Work instruction: Provide only the number of lines below that contain the word "Swing".

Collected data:
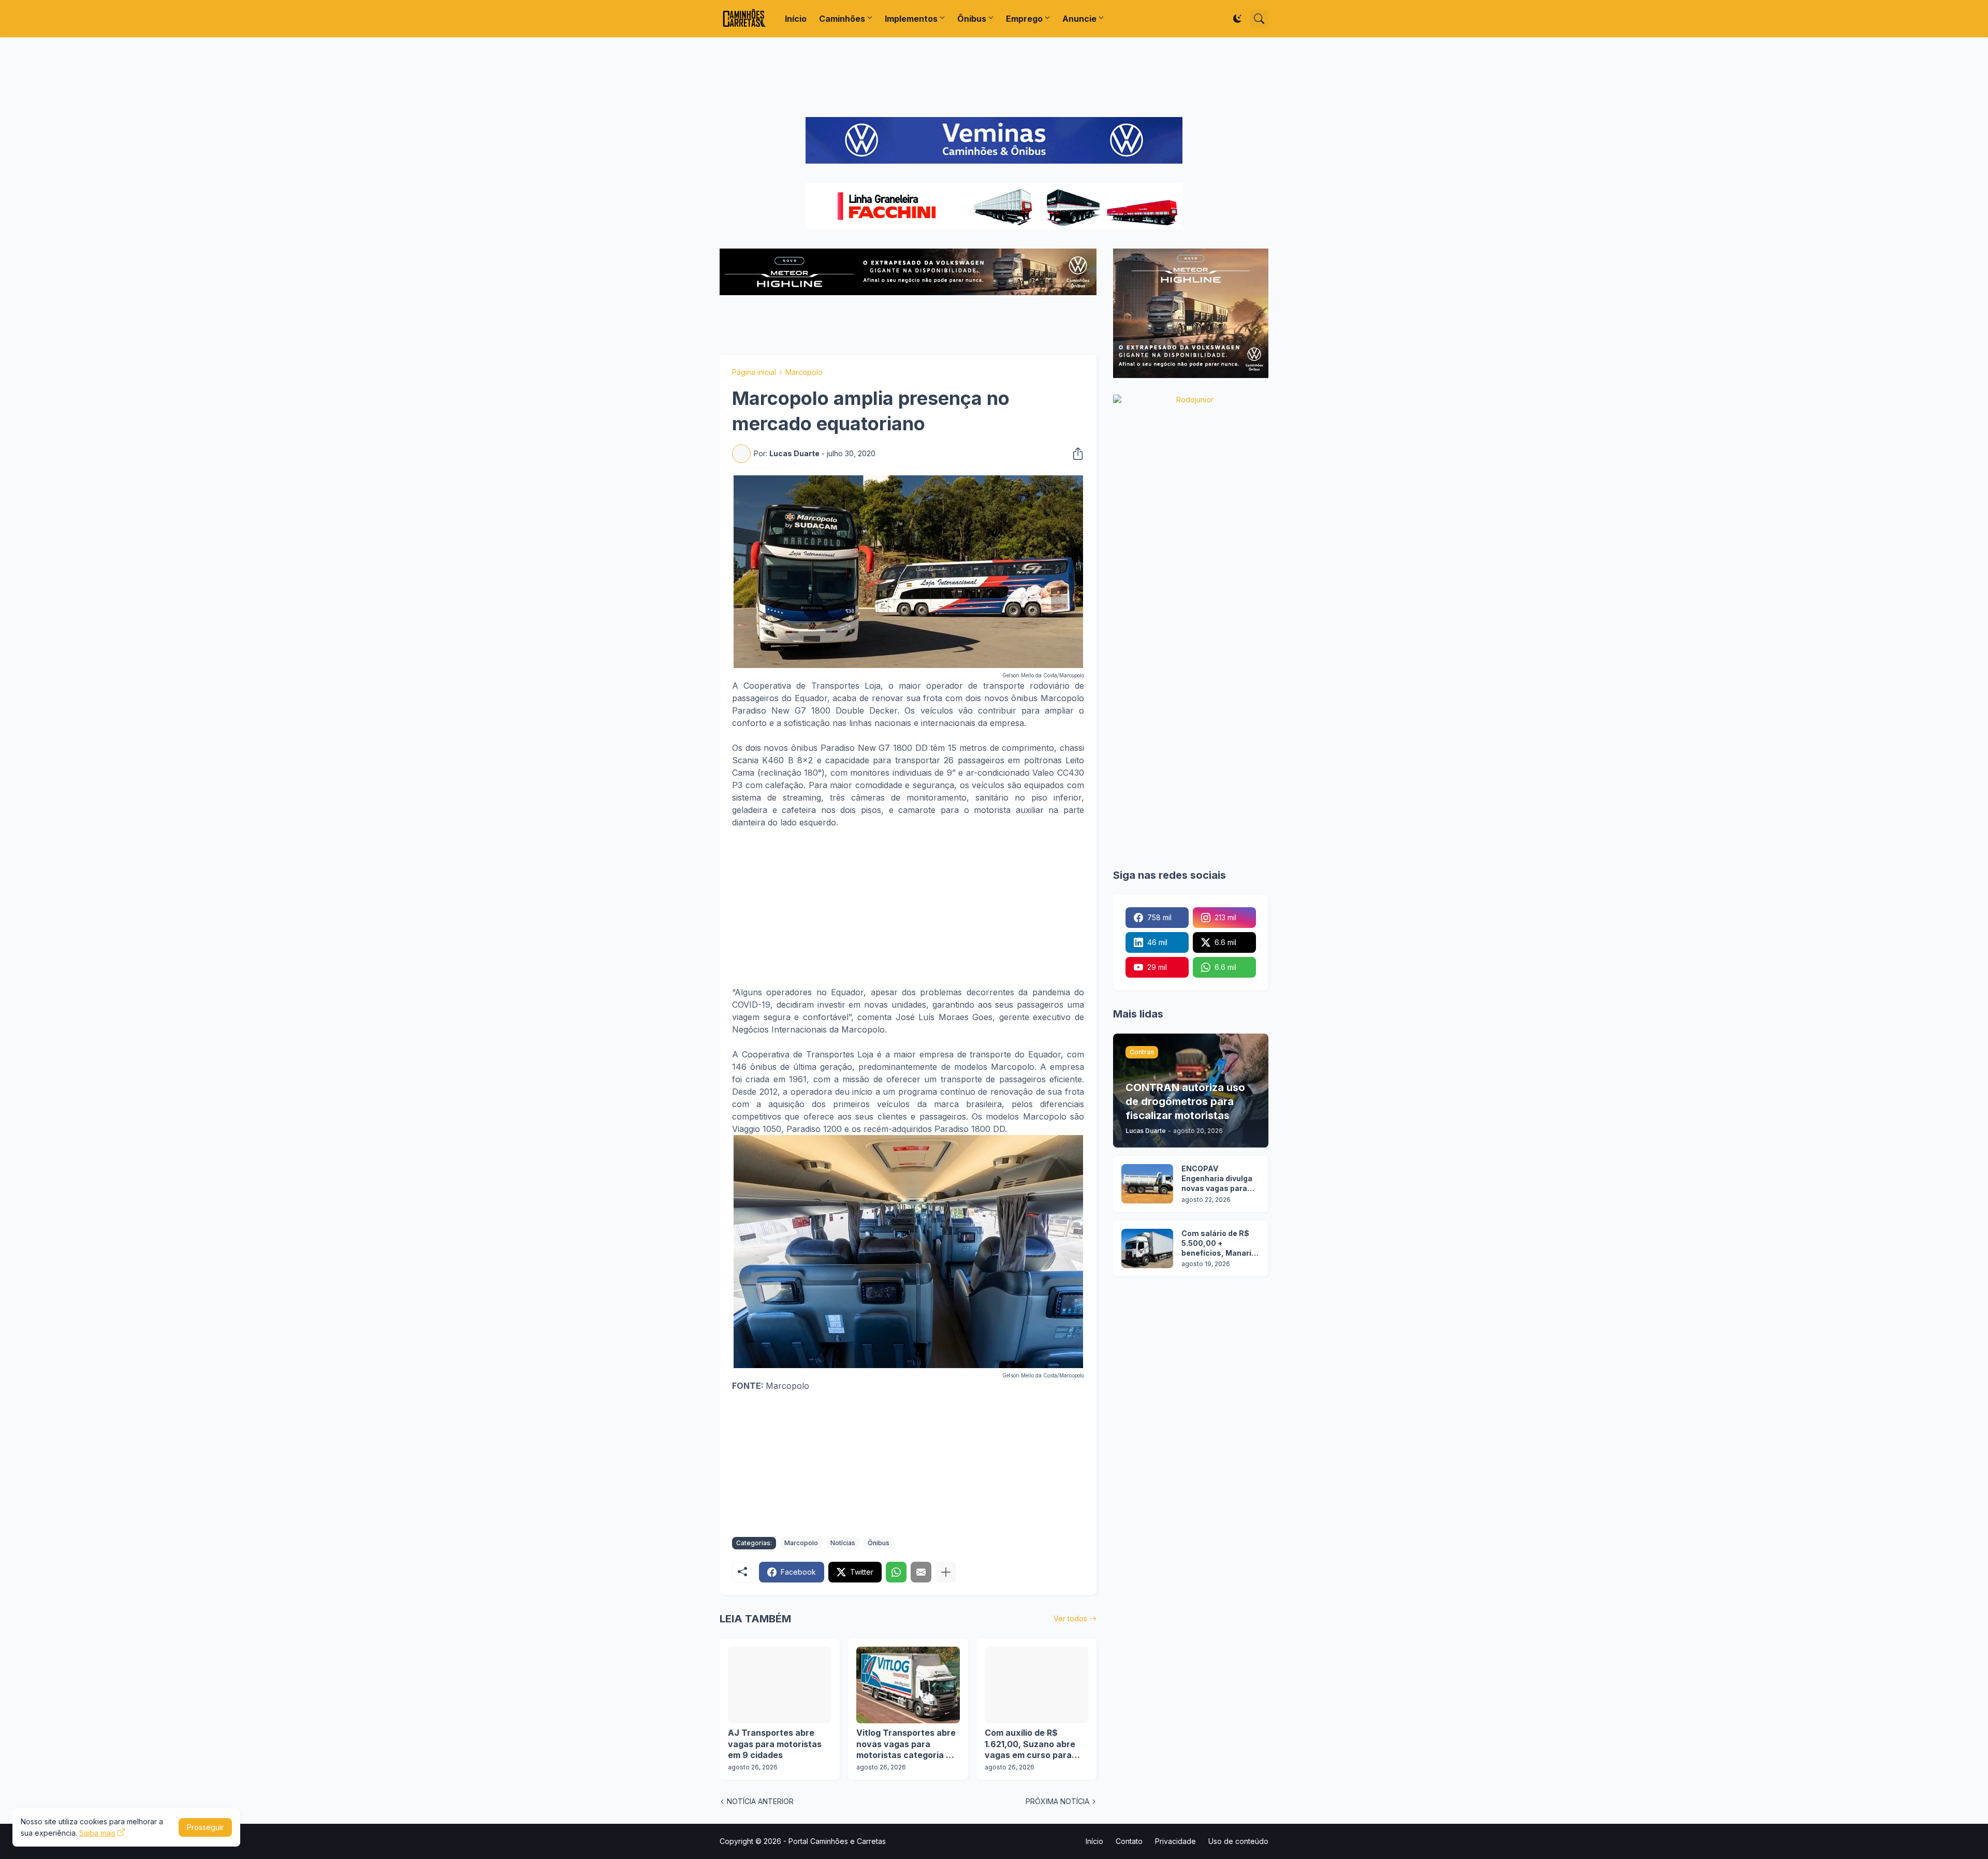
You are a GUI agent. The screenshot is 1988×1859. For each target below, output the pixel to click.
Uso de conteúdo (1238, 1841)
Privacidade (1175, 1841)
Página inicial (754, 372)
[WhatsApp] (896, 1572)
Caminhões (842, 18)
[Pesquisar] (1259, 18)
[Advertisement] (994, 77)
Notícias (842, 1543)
...
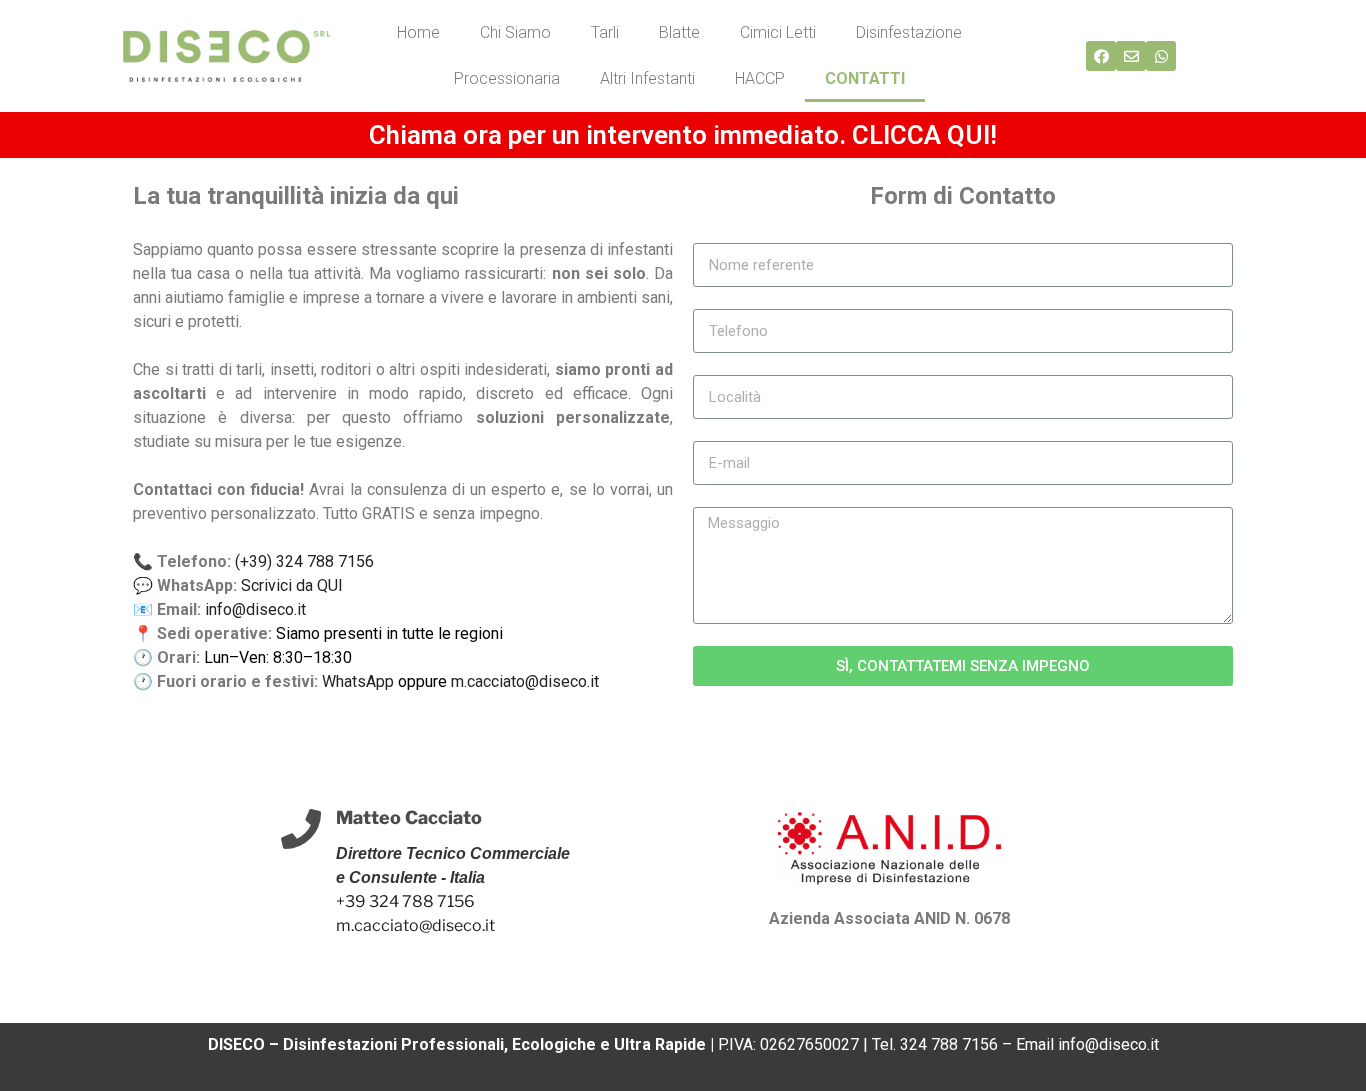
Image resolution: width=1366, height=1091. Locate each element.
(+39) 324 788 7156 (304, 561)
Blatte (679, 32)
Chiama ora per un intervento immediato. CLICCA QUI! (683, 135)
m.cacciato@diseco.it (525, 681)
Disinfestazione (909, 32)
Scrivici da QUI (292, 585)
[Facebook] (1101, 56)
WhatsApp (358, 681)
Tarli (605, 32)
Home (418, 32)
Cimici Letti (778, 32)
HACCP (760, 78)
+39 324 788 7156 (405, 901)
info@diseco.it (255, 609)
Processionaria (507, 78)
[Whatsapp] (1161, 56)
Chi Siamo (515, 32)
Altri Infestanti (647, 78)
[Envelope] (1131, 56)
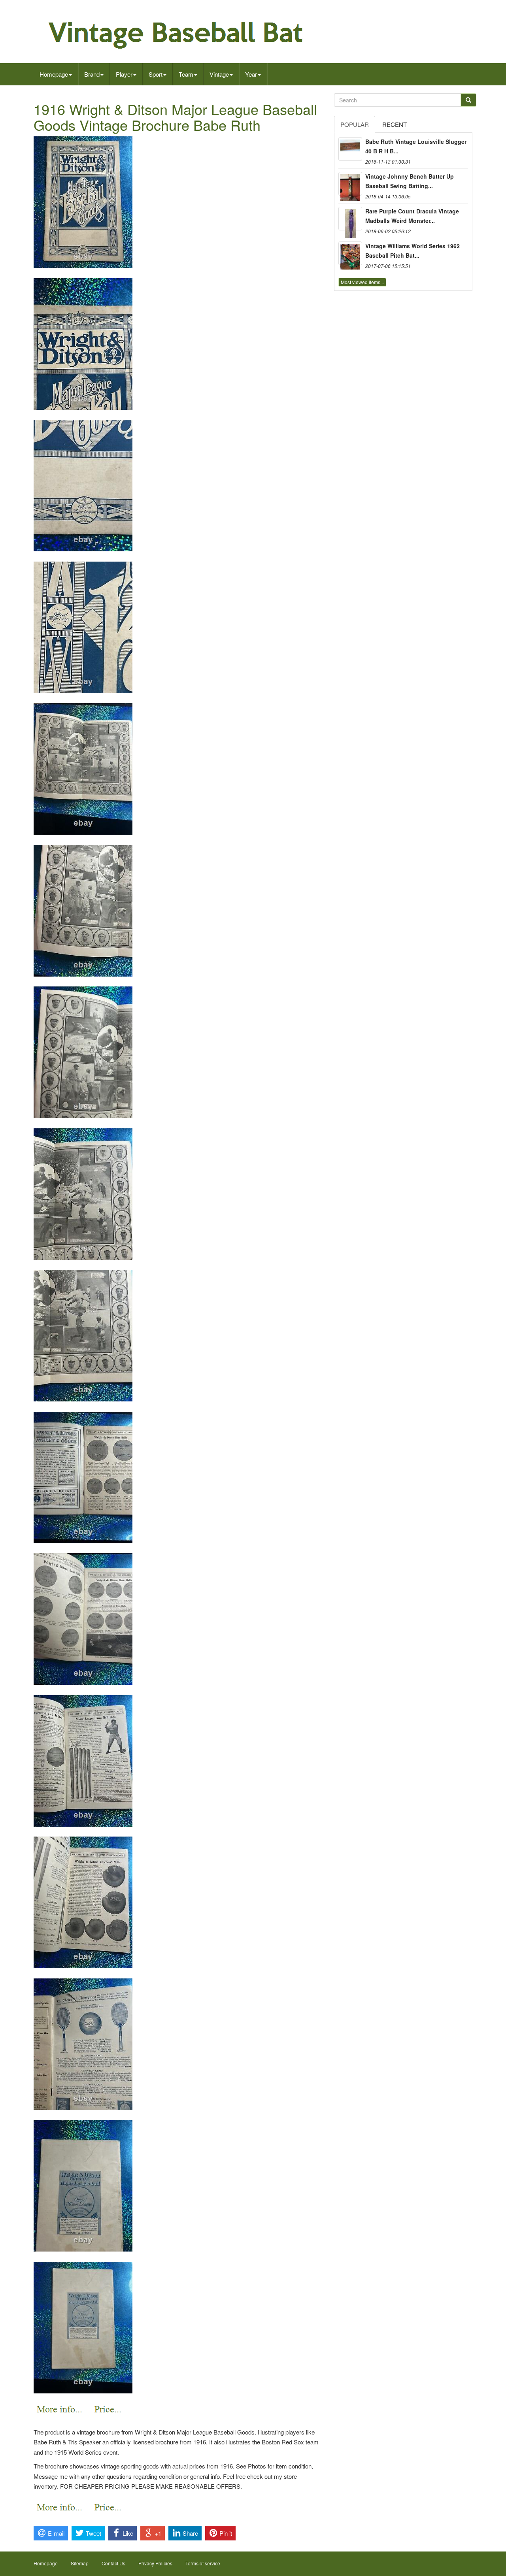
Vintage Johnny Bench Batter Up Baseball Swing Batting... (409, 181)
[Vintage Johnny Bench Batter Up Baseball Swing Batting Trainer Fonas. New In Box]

Reply: 2